Recently I appeared on Mornings with Kerry-Anne Kennerly to discuss what it takes to burn off those Easter eggs. Here’s some examples of what you would have to do to burn off your eggs:
- a small 7g mini Easter egg: 8 minutes of brisk walking (6.5km/hr) or 4minutes of jogging, skipping or boxing
- a medium 25g egg: 30min brisk walking or 14 minutes of jogging, skipping or boxing
- a large 100g egg: 2hr brisk walking, 1hr jogging, skipping or boxing
Some of the Questions Asked
Q. We’ve heard the studies about chocolate and red wine being good for you, so is chocolate really that bad?

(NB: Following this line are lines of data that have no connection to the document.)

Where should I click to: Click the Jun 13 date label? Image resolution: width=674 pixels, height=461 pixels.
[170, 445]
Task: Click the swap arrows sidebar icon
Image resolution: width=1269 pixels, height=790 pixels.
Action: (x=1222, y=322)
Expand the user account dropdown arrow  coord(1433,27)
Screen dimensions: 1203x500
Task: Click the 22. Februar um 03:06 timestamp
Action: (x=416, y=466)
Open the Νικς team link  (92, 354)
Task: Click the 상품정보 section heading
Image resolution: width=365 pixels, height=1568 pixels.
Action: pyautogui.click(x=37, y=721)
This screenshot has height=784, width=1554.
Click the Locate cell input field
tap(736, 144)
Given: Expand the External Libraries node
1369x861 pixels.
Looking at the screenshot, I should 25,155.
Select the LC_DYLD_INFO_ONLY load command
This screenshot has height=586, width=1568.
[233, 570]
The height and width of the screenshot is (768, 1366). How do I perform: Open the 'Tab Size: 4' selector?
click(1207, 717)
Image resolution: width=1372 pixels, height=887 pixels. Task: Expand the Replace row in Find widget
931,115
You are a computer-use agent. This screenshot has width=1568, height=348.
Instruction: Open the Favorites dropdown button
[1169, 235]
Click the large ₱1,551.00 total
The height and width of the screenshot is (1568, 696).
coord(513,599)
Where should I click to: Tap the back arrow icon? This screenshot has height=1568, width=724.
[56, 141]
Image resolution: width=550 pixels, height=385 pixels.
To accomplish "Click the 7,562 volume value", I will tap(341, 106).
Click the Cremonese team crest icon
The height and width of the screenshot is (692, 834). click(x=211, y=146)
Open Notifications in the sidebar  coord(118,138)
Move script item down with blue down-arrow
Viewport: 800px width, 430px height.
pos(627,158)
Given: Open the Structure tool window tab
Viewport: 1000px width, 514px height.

- Bad only if you eat too much. 7g or 1 square per day is all you need to take advantage of health benefits
- Chocolate is calorie dense, nutrient poor. High in Sugar and fat, low in nutrients
- Dark chocolate is better as it contains antioxidants from the cocoa beans.
Q. What is chocolate made of?
- Cocoa beans, milk, fat, sugar, often many flavour chemicals
Q. Why is saturated fat worse for our bodies?
- Saturated fat hardens at room temperature, eg animal fat from red meat, butter, chocolate. It raises your LDL (bad cholesterol), has been associated with increase risks of cardiovascular disease and cancer.
Q. How many grams of fat should we be eating a day?
- 45 for women and 60 for men. Preferably from mono unsaturated or poly unsaturated fats. Avoid Trans fats at all costs
Q. And what about carbs per day?
- Average woman 180g, trying to lose weight 100g per day.
Whilst one to two squares of chocolate per day has some health benefits, overdoing it quickly tips the scales. Dark chocolate (70% or higher) has considerably higher health benefits, so stick to dark and use it as a treat, not a daily snack.
What’s your plan of attack for keeping the sugar cravings at bay? Can you stop at just one egg, or once you break the seal is it all over?